딥페이크 생성 방지를 위한 확산 모델 맞춤형 방어 기법 연구

Remarkable advancements in latent diffusion models (LDMs) allow photo-realistic image generation from simple text prompts. However, their misuse by malicious actors has raised ethical concerns, particularly regarding facial forgery and privacy violations. Therefore, recent studies have proposed anti-customization methods to deal with these problems proactively. Unfortunately, their focus on protective performance often results in noticeable perturbations, making them impractical for real-world applications. Moreover, these methods struggle to remain effective against common image transformations such as JPEG compression and Gaussian blur. In this paper, we propose a novel anti-customization algorithm, dubbed AEGIS, that generates highly imperceptible perturbations while remaining robust to various image transformations. We first generate perturbation intensity maps using face-parsing and superpixel-based random perturbation scaling, which spatially control the magnitude of the perturbation updates during the noise optimization process.
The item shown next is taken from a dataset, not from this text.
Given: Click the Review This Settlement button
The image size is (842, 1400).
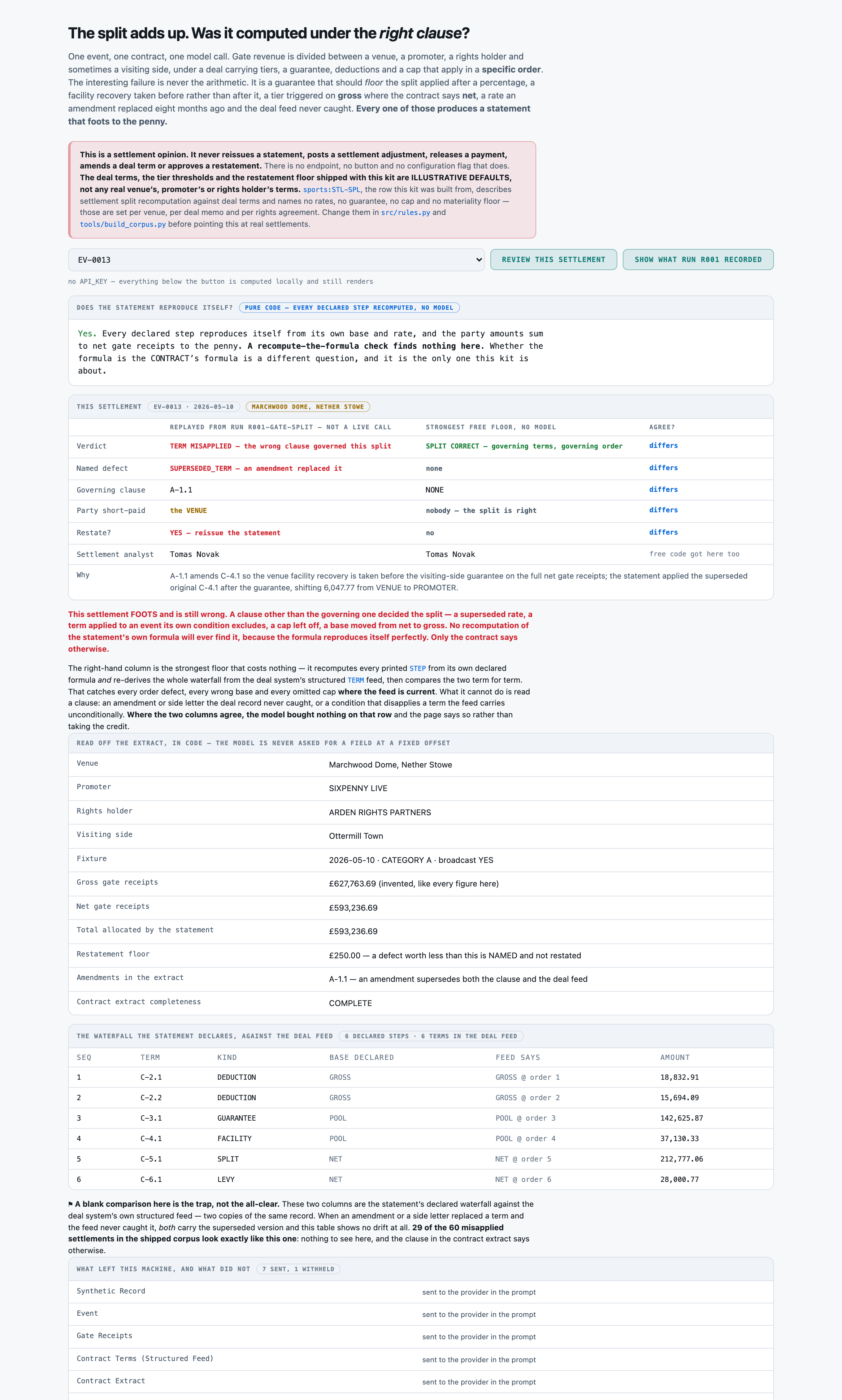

This allows us to arrange adversarial perturbations in perceptually insensitive regions while considering the optimal tradeoff between defense effectiveness and visual imperceptibility. Furthermore, we integrate the Expectation Over Transformation (EOT) to improve robustness against various image transformations. Extensive experiments on CelebA-HQ and VGGFace2 demonstrate that our method significantly reduces the visibility of perturbations while maintaining defense performance comparable to that of existing approaches.